Posted: November 13, 2008
page 3 of 5
The most effective soft focus materials are various transparent particles. The transparency allows the skin color to pass through the particles, giving a more natural skin appearance. Optical effects are influenced by the size, shape, and refractive index of the particles. Spherical particles are popular because they spread well, have a pleasant feel and act as tiny lenses that bend light to create the soft focus effect. Silicone fluids offer the same benefits for delivering soft focus particles to the skin as they do for pigment particles. The refractive index of the silicone can be adjusted by choosing a dimethicone fluid or a phenyl silicone that has a higher refractive index. Spherical silicone elastomer and silicone resin particles are gaining in popularity for face care products. These are useful for soft focus applications because they have a different refractive index than organic cosmetic oils. Light scattering typically increases when the oils and the particles in the film have different refractive indexes. Apart from their aesthetic and optical properties, silicone elastomer particles offer the added benefit of absorbing sebum.
Prevention of Skin Aging
Many skin care products make claims for the prevention of skin aging by protecting the skin against the damaging effects of pollution, cigarette smoke, free radicals and other environmental insults. These claims have some scientific basis, but by far the most important factor in skin aging is exposure to the ultraviolet radiation in sunlight. Countless studies have shown that ultraviolet radiation causes cumulative skin damage that leads to loss of elasticity, uneven pigmentation and other signs of aged skin. The most effective prevention is regular use of sunscreen, which protects the skin against exposure to ultraviolet radiation.

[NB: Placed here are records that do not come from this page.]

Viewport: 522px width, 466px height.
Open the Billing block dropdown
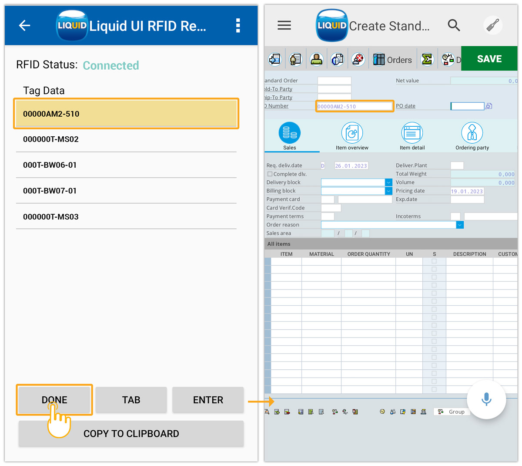click(x=388, y=190)
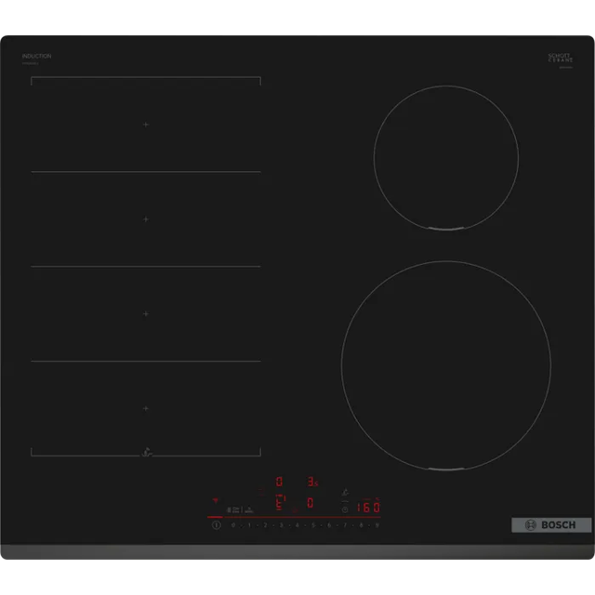This screenshot has width=595, height=595.
Task: Select the small upper right cooking zone
Action: (x=445, y=156)
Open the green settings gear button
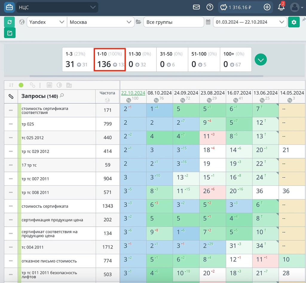 (294, 22)
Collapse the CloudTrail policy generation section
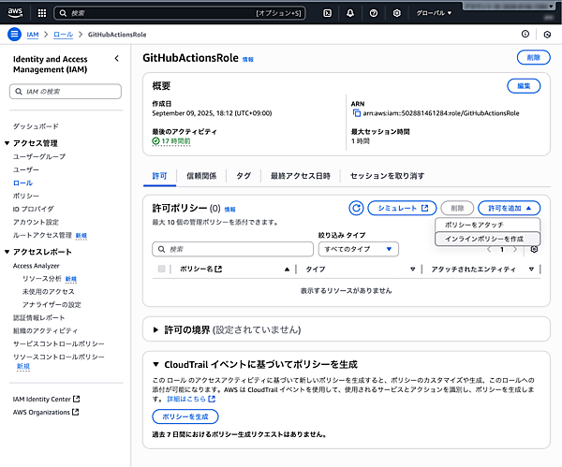 tap(156, 363)
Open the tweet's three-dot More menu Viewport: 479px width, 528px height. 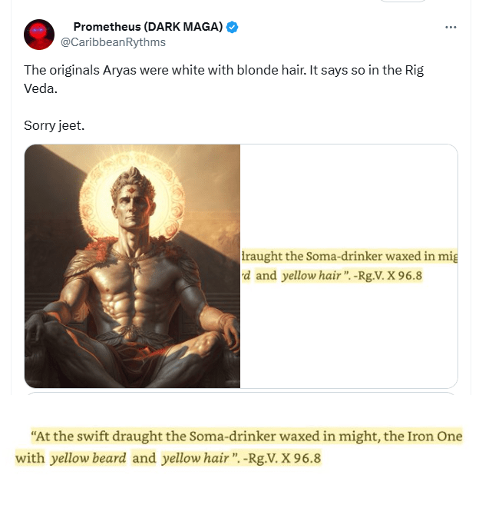point(451,28)
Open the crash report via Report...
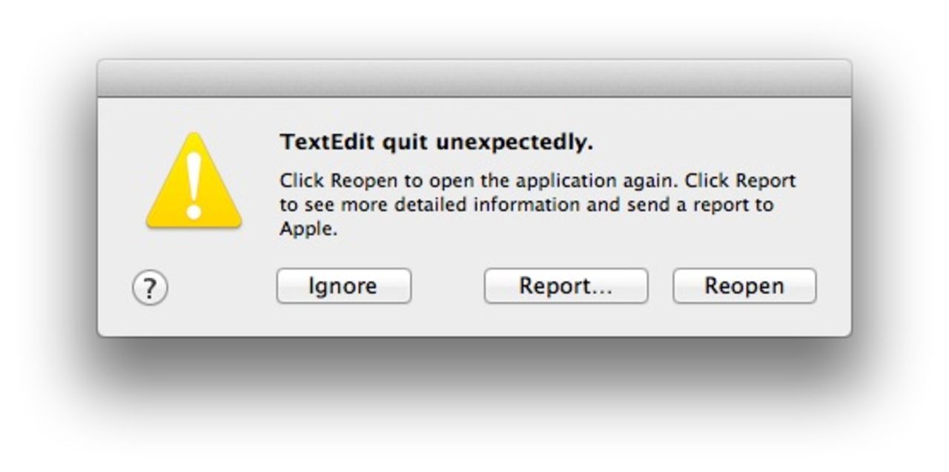This screenshot has height=472, width=949. (x=566, y=285)
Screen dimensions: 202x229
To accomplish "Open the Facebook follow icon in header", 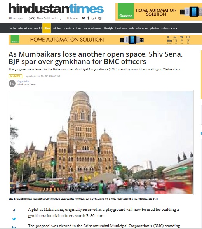I will tap(89, 18).
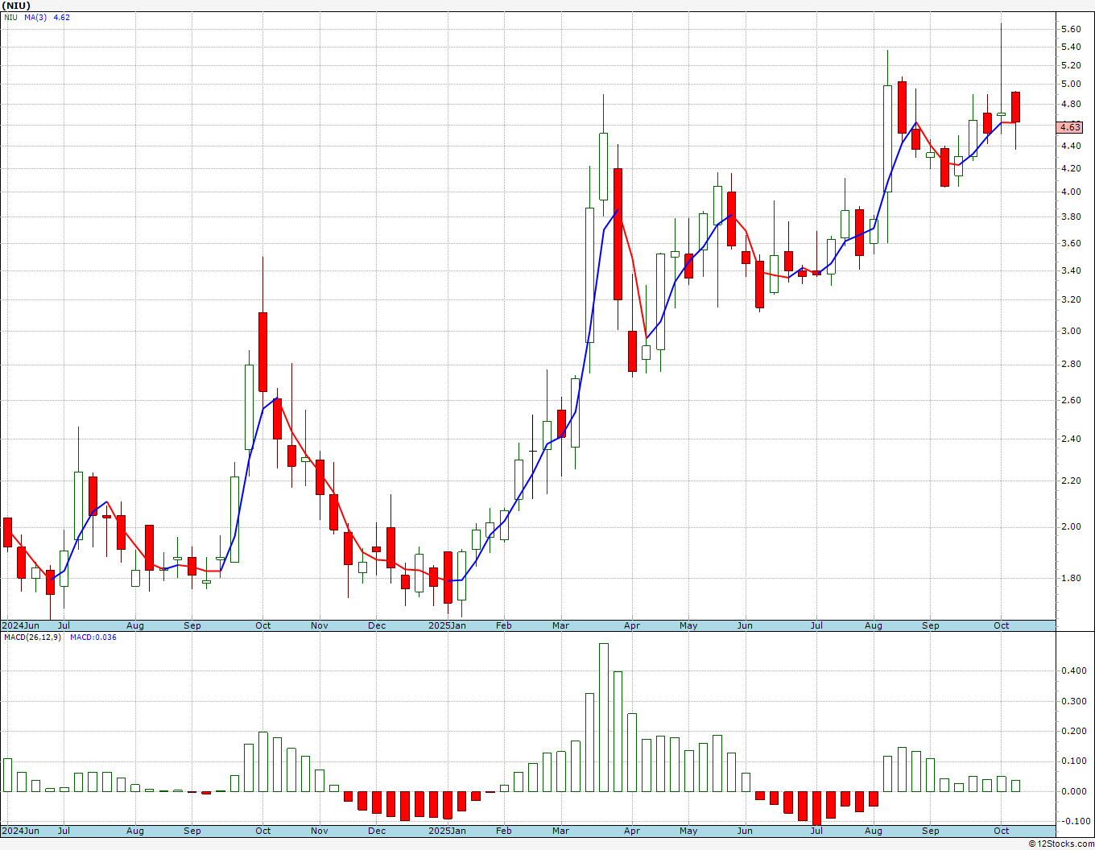Click the NIU ticker title

(16, 6)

Recognition of this fact has led to rapid expansion of products that contain sunscreen ingredients, particularly for use on the face and other areas of the body that are exposed to the sun on a daily basis. These active ingredients fall into two broad categories: organic and inorganic. Organic sunscreens are usually oily liquids that are added to a formulation in concentrations ranging from 3%-15%. Inorganic sunscreens consist of particles of titanium dioxide or zinc oxide that are used alone or in combination with organic sunscreens. When used alone, inorganic sunscreen concentrations range from about 10% to as high as 25%. When used to supplement the protection form organic sunscreens, inorganic sunscreens are typically included at 2-8%.
For both organic and inorganic sunscreens, the goal is a formulation that delivers the sunscreens in a uniform film to maximize protection against ultraviolet radiation. The film should remain uniform over time and help keep the sunscreens in place so they are not removed when the skin is brushed against other surfaces. For sunscreen products intended for use at the beach or during exercise, the sunscreen film must also be resistant to wash-off.
Silicone fluids are widely used in sunscreen formulations because of their ability to reduce the oily and sticky skin feel associated with high levels of organic sunscreen oils. Silicone fluids with phenyl groups have better solubility in sunscreen oils and this can increase the effectiveness of the sunscreen, presumably by producing a more uniform film on the skin. Silicone waxes in which long-chain alkyl groups have been grafted onto the silicone backbone have been shown to increase the protective effect of sunscreens. These silicone waxes are solids that affect the rheology of the formulation; they increase the viscosity of the sunscreen film on the skin so that it has a greater tendency to stay in place.